---------- Source extract

Here we have chosen a zero constant of integration in the second equation without loss of generality with \(H_{dS}\) and \(\Phi _{dS}\) being constant. Plugging the above solution in Eqs. (66) and (67), for \(\rho _{0m}=0\), one finds two constraint equations which enable us to find \(H_{dS}\) and \(\Phi _{dS}\) in terms of the parameters of the model. Therefore, the model at hand has a de Sitter solution for the selected functional forms via Noether symmetry. Second, we attempt to find a power-law solution for Eqs. (66) and (67), assuming

$$\begin{aligned} H&= \frac{p}{t} \Rightarrow a(t) = a_{0} t^{p}, \end{aligned}$$
(70)
$$\begin{aligned} \Phi&=\frac{z}{t} \Rightarrow \int \frac{\mathrm{d} \phi }{B(\phi )} = z \ln t + \ln \phi _{0}, \end{aligned}$$
(71)

where \(\ln \phi _{0}\) is an integration constant. In fact, the evolution of the scalar field is obtained from an integral equation for \(\phi \). Therefore, inserting the above solution in Eqs. (66) and (67) and equating the coefficients of \(\frac{1}{t^{2}}, \frac{1}{t^{4}}\) and \(\frac{1}{t^{2n+1}}\) to zero, one obtains the following results:

$$\begin{aligned} p&= 2n+1, \quad z = - \frac{2(2n+1)}{q}, \quad \lambda _{1}= - \frac{2 \lambda _{2}}{3 q^{2}}, \nonumber \\ \lambda _{5}&= - \frac{\lambda _{6} (2n+1) }{2q(3n+1)}, \end{aligned}$$
(72)

--------------------
---------- Given entries

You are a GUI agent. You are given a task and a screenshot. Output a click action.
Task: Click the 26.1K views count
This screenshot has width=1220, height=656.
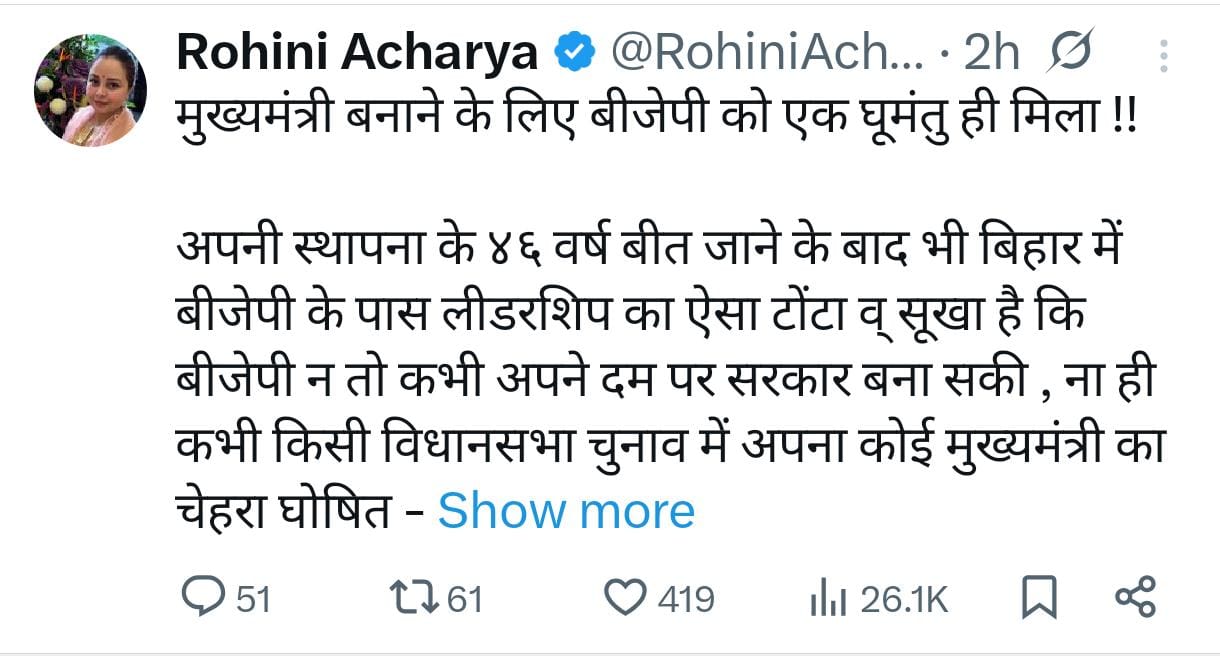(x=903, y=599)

--------------------
---------- Given entries

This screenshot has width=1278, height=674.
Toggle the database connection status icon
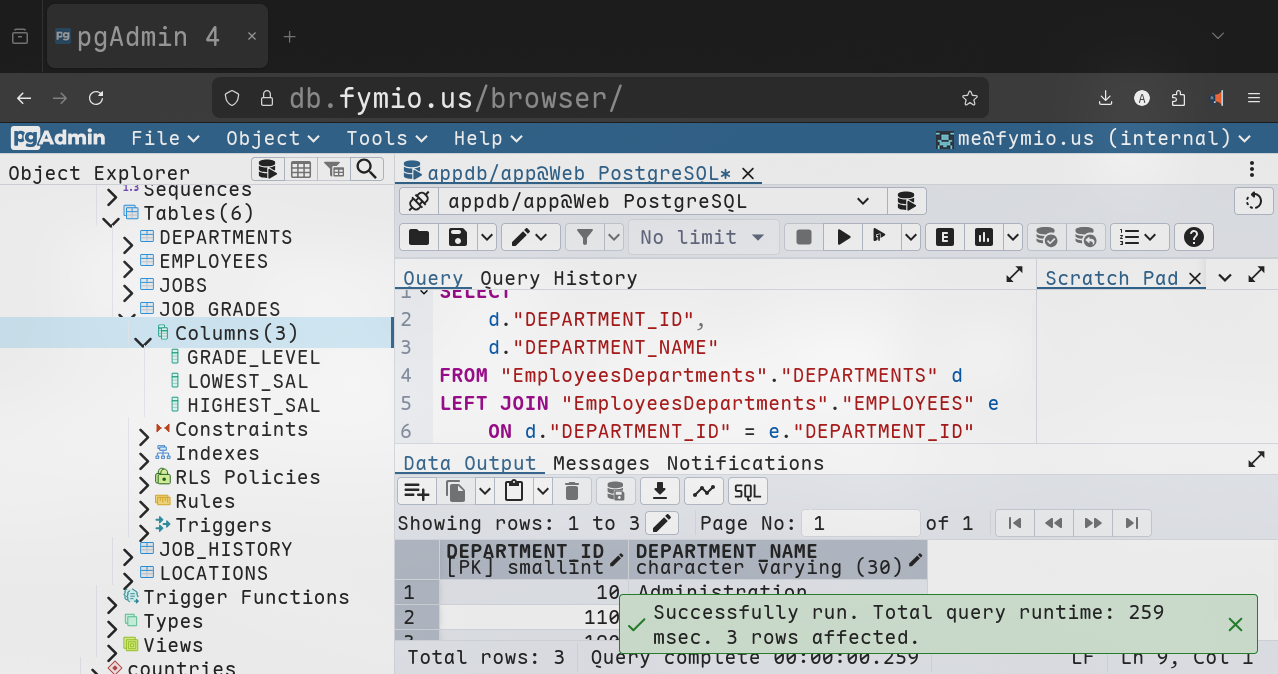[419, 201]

--------------------
---------- Given entries

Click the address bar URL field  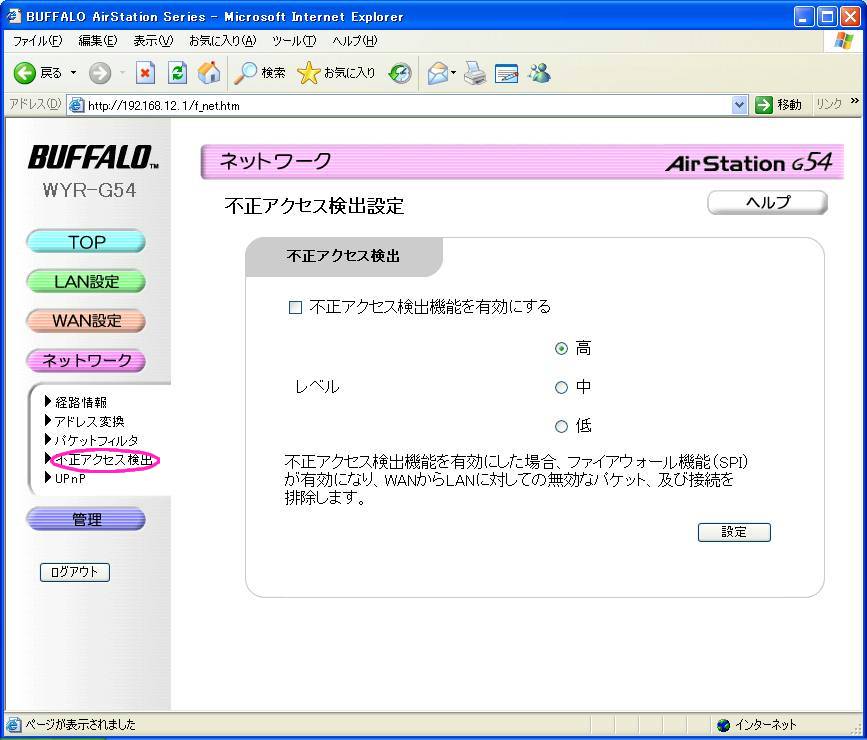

--------------------

Please give a continuation of the text on power-law solutions from the point where it stops. You won't need the rows.

where \( \lambda _{3}=\lambda _{4}=\lambda _{7}=0\). This means that there is no self-interaction potential and evolution of the universe is controlled by the kinetic term rather than the potential term. There is one solution for which \(n=1\) but we exclude that since it will lead to different constraint equations, hence, this case will be investigated in the next section as a special case. The solution explains quintessence dark energy for \( n>0\) but it is not able to describe matter dominated, radiation dominated or phantom dark energy. One can also find the following solution in the presence of matter density:

$$\begin{aligned} p&= - \frac{1}{3} q z + \frac{2}{3} , \quad n= \frac{1}{2}, \quad \lambda _{1}= \frac{3 \rho _{0m}}{a_{0}^{3} \phi _{0}^{q} (q z +4)},\nonumber \\ \lambda _{2}&= - \frac{2 q (2 q z-1) \rho _{0m}}{a_{0}^{3} \phi _{0}^{q} z (q z+4)}, \quad \lambda _{5}= - \frac{\lambda _{6} z}{q z -1}, \end{aligned}$$
(73)

where we have utilized Eq. (54). This solution has \(\omega _\mathrm{eff}= \frac{qz}{2-qz}\) which describes quintessence dark energy for \(q z <-1\), phantom dark energy for \(q z> 2\), radiation dominated era for \(q z = \frac{1}{2}\), stiff matters for \(z = \frac{1}{q}\) and as we previously mentioned a matter dominated epoch appears for \(q =0\) in the presence of matter density. In other words, the universe goes through an accelerating phase for \(qz<-1\) and \(qz>2\) and experiences a decelerating phase for \(-1<qz<2\).

3.3 General Brans–Dicke with string correction (\(n=1\), \(m=2\))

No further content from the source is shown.